>> start Supplied entries

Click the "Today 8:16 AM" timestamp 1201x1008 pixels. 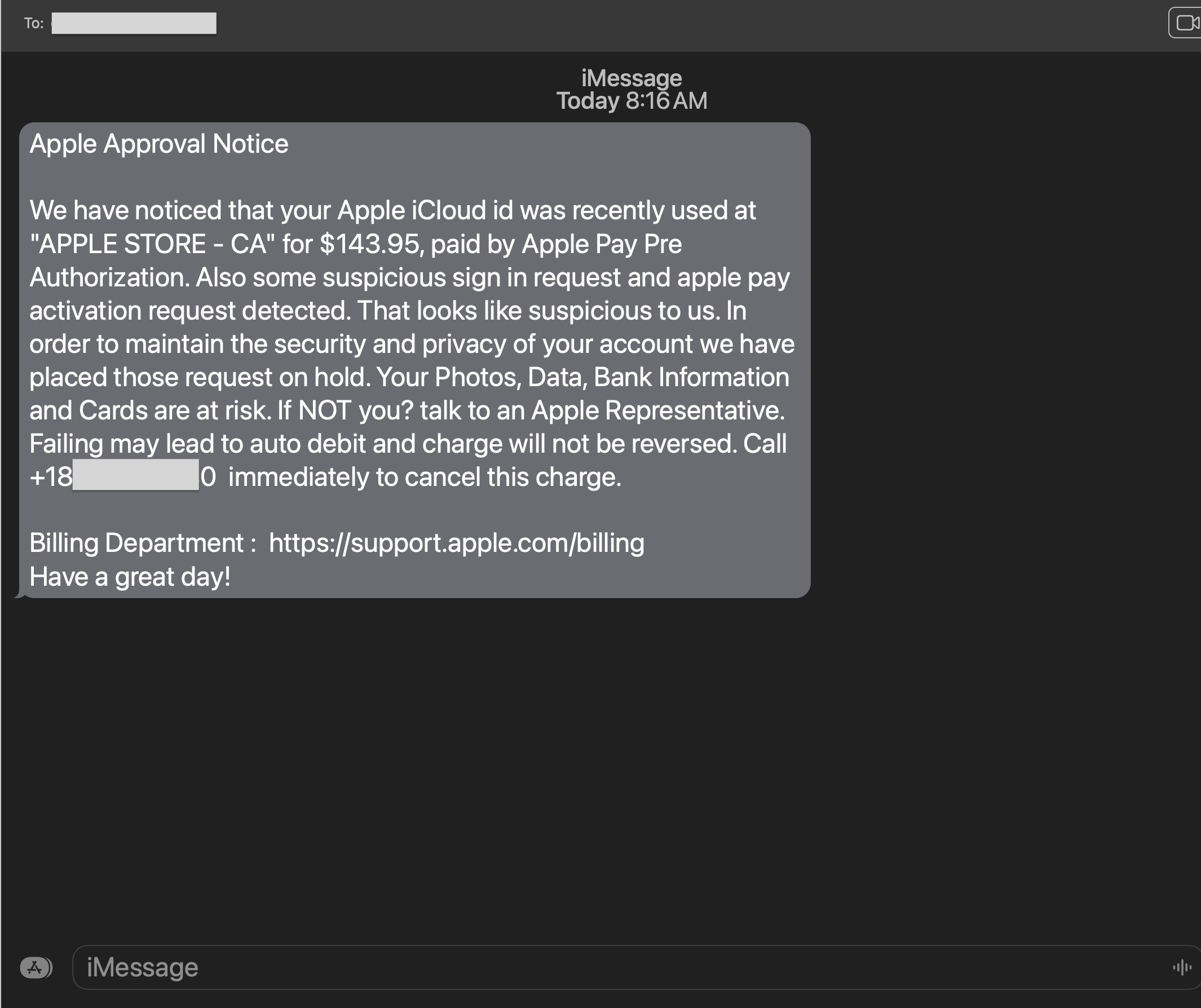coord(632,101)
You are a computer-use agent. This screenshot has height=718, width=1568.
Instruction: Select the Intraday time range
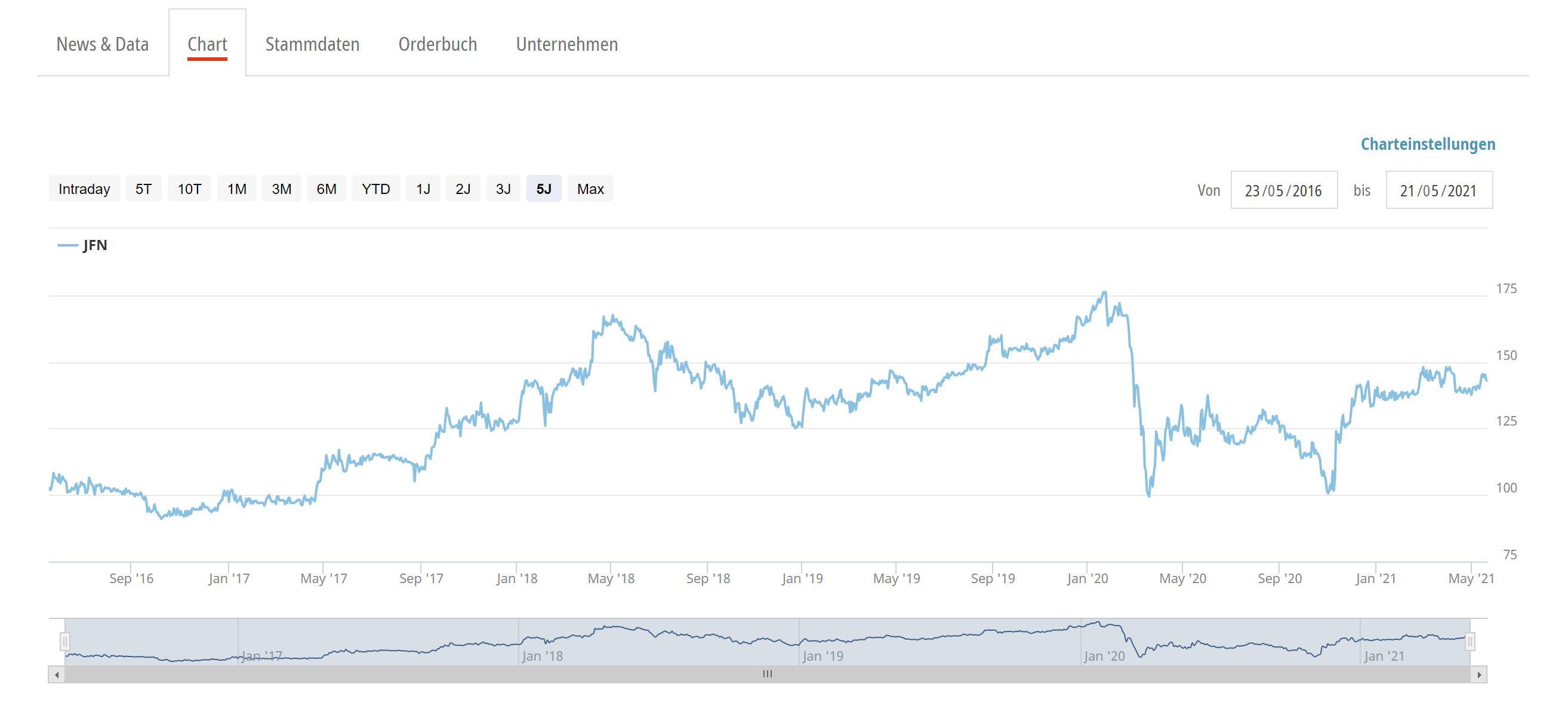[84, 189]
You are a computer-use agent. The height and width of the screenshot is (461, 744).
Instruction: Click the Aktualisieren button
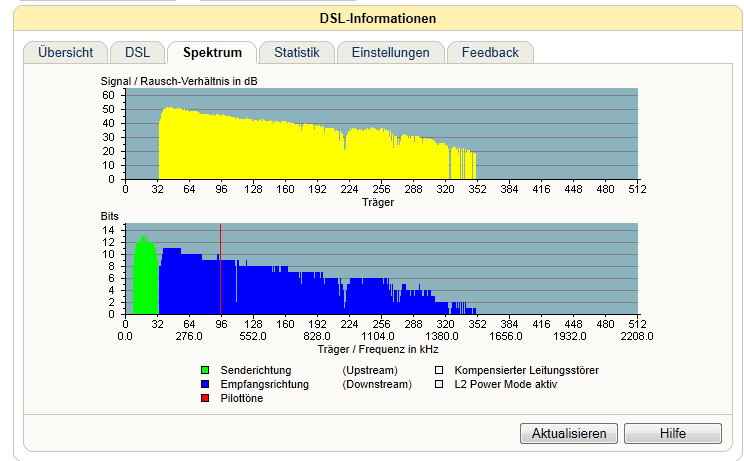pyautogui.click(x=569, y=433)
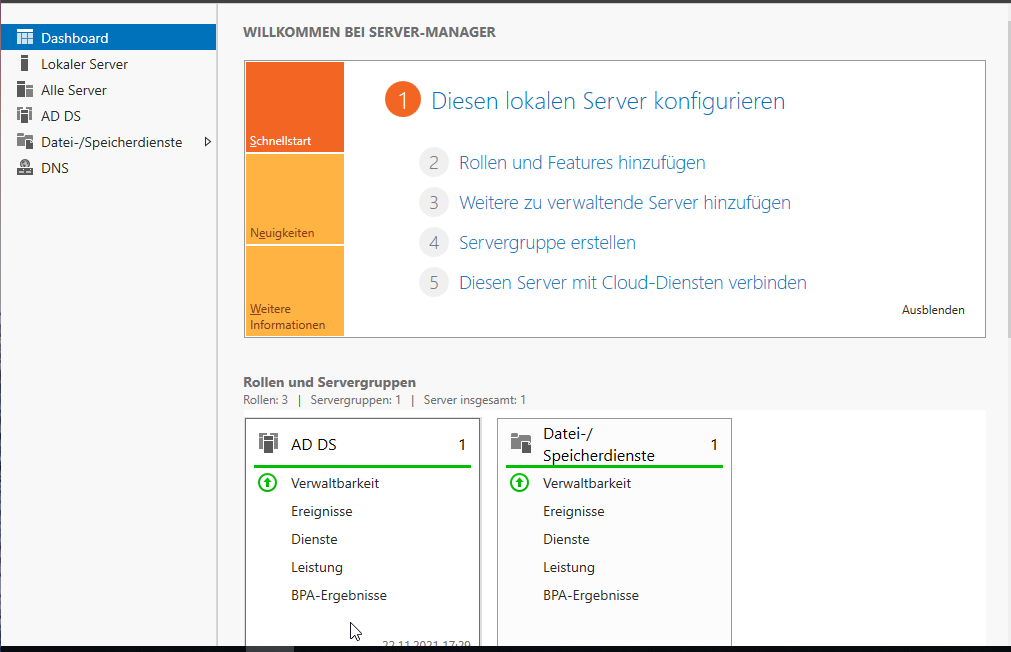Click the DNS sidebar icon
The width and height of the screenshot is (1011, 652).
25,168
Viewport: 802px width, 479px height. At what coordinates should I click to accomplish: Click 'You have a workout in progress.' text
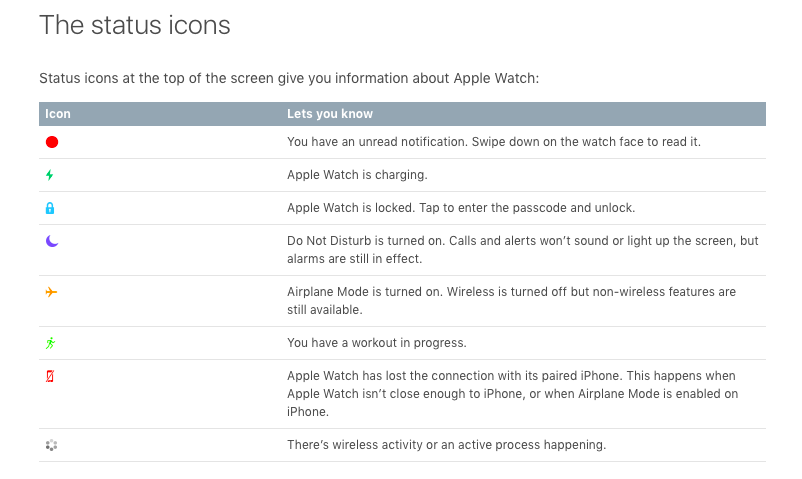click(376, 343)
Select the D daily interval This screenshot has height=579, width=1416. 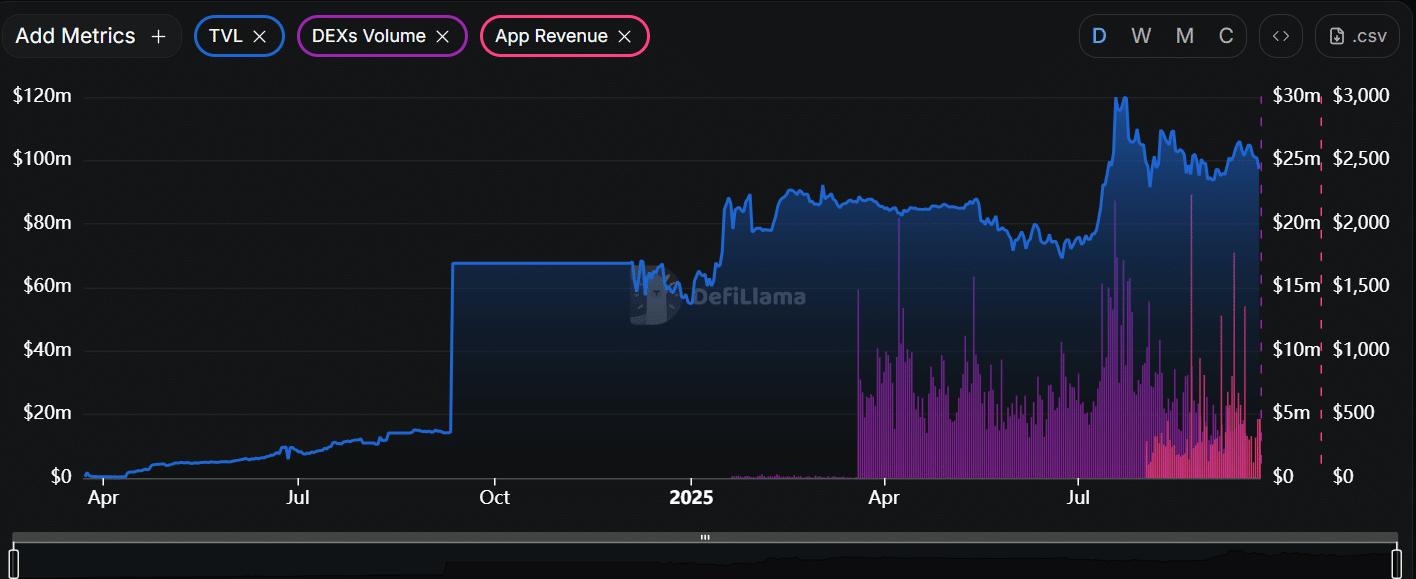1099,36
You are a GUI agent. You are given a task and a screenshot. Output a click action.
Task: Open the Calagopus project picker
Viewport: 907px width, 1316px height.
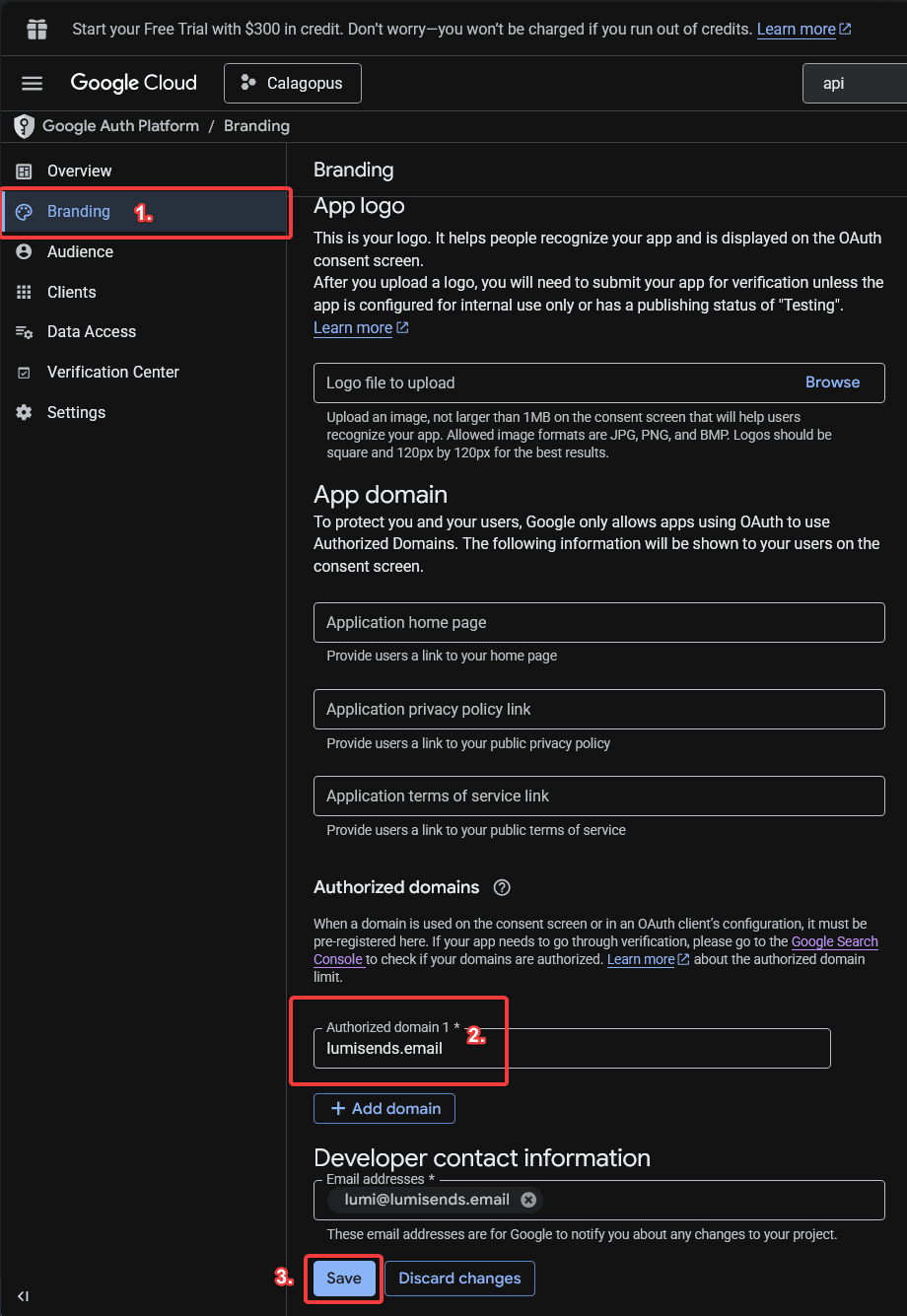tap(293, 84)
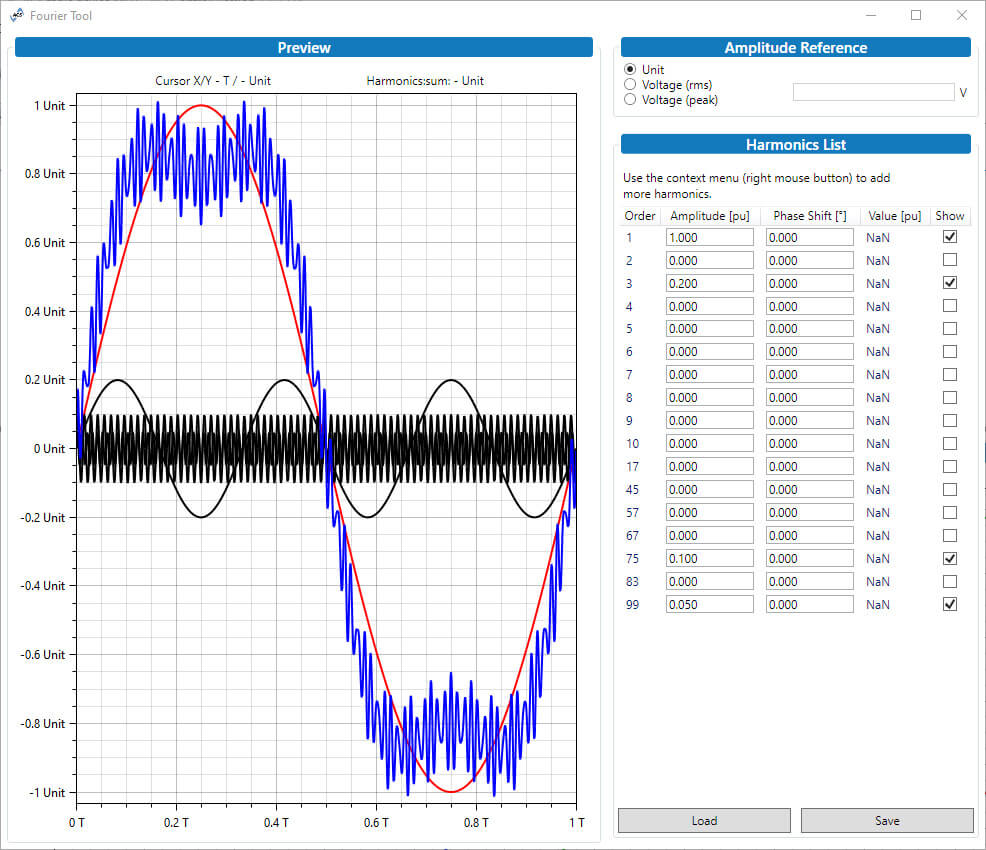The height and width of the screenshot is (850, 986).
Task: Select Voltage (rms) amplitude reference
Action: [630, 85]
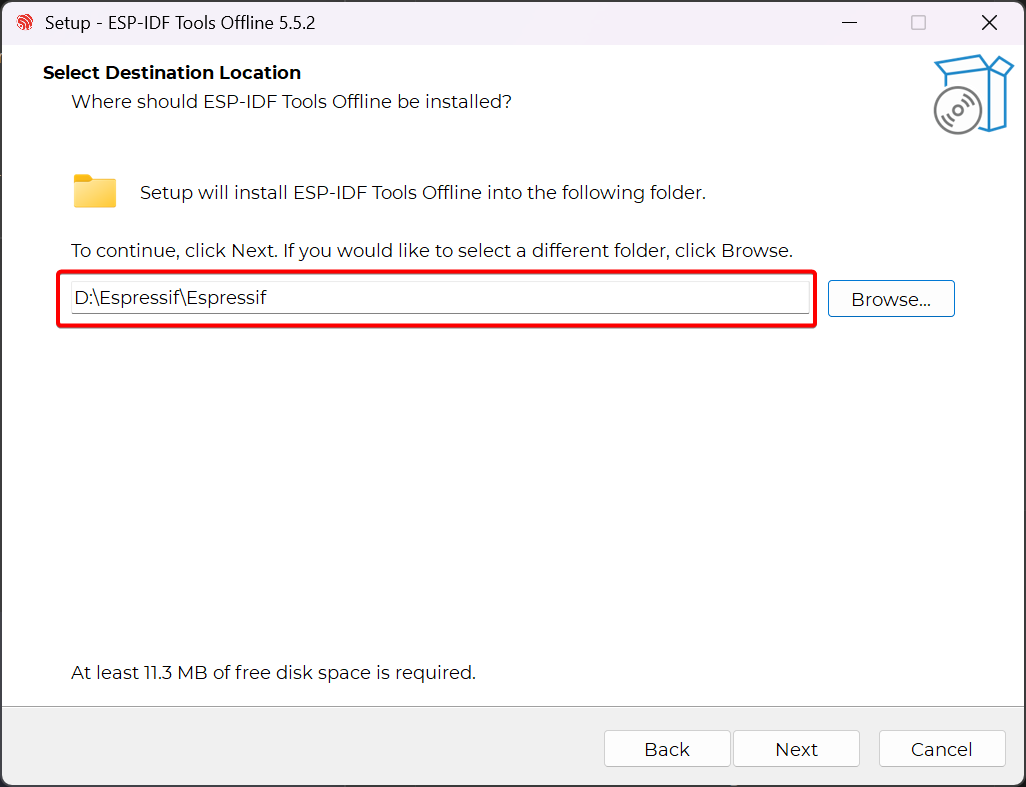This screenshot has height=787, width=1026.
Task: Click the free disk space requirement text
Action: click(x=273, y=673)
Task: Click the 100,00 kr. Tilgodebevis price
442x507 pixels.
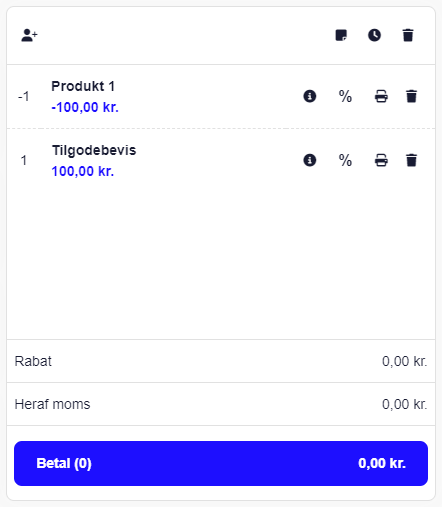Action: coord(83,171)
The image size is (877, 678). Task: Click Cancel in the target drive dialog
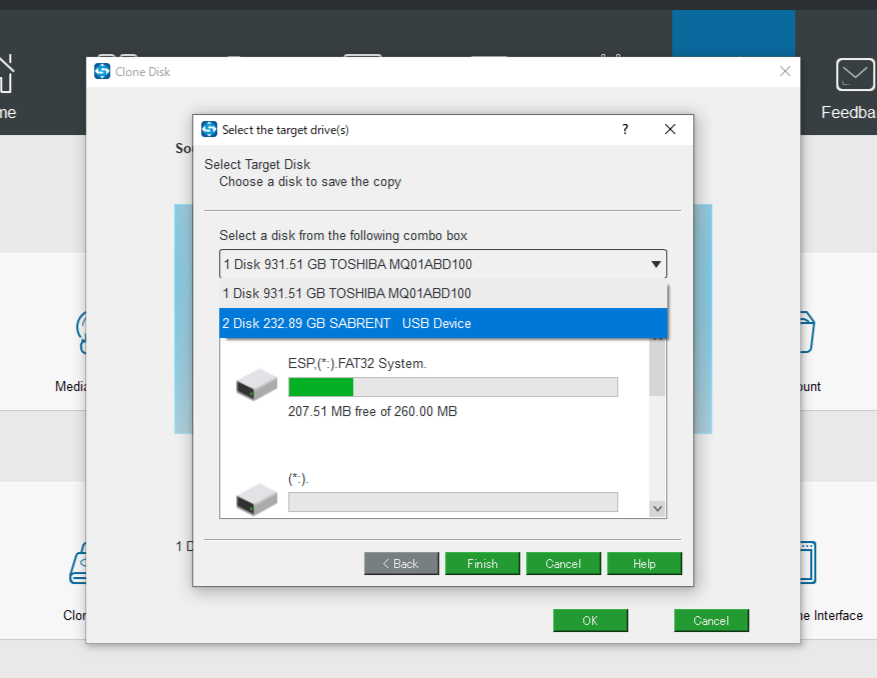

>> end Supplied entries

**The exercise:**
Rewrite the entries starting at the line containing "You are a GUI" and ending at the last entry, changing "Viewport" to "Display size" and keeping everything else unchanged. Leave the pictures out of your answer.

**Reply:**
You are a GUI agent. You are given a task and a screenshot. Output a click action.
Task: Open the Calagopus project picker
Display size: 907px width, 1316px height.
tap(293, 84)
The height and width of the screenshot is (850, 986).
Task: Select Voltage (rms) amplitude reference
Action: [630, 85]
This screenshot has height=787, width=1026.
Task: Click the free disk space requirement text
Action: click(x=273, y=673)
Task: Click the 100,00 kr. Tilgodebevis price
442x507 pixels.
Action: coord(83,171)
The image size is (877, 678). Task: Click Cancel in the target drive dialog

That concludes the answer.